Non-Roman Western Rites
In the office of the Church of Jerusalem, of which the pilgrim Ætheria gives us a description, the vigils on Sundays terminated with the solemn reading of the Gospel, in the Church of the Holy Sepulchre. This practice of reading the Gospel has been preserved in the Benedictine liturgy. In the Tridentine Roman Liturgy this custom, so ancient and so solemn, was no longer represented but by the Homily; but after the Second Vatican Council it has been restored for the celebration of vigils.
The Ambrosian Liturgy, better perhaps than any other, preserved traces of the great Vigils or pannychides, with their complex and varied display of processions, psalmodies, etc. The same liturgy also preserved vigils of long psalmody. This nocturnal office adapted itself at a later period to a more modern form, approaching more and more closely to the Roman liturgy. Here too were found the three nocturns, with Antiphon, psalms, lessons, and responses, the ordinary elements of the Roman Matins, and with a few special features quite Ambrosian.
As revised after the Second Vatican Council, the Ambrosian Liturgy of the Hours used for what once called Matins either the designation "the part of Matins that precedes Lauds in the strict sense" or simply "Office of Readings". Its structure is similar to that of the Roman Liturgy of the Hours, with variations such as having on Sundays three canticles, on Saturdays a canticle and two psalms, in place of the three psalms of the other days in the Ambrosian Rite and of every day in the Roman Rite.
In the Benedictine office, Matins followed the Roman liturgy quite closely. The number of psalms, viz. twelve, is always the same, there being three or two nocturns according to the degree of solemnity of the particular office celebrated. Ordinarily there are four Lessons, followed by their responses, to each nocturn.
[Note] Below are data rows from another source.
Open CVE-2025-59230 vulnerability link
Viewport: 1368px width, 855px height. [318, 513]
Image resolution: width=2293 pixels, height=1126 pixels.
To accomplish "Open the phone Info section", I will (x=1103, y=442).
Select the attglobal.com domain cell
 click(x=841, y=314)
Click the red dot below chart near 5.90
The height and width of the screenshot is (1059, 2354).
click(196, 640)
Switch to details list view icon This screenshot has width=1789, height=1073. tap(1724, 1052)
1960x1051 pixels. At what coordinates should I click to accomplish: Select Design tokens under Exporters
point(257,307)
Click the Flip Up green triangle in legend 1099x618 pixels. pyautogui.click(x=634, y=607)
The two most characteristic features of the Benedictine Matins are: the canticles of the third nocturn, not found in the Roman liturgy, and the Gospel, sung solemnly at the end, the latter trait, as already pointed out, being very ancient.
In the Mozarabic liturgy, on the contrary, Matins is a system of antiphons, collects, and versicles which make them quite a departure from the Roman system.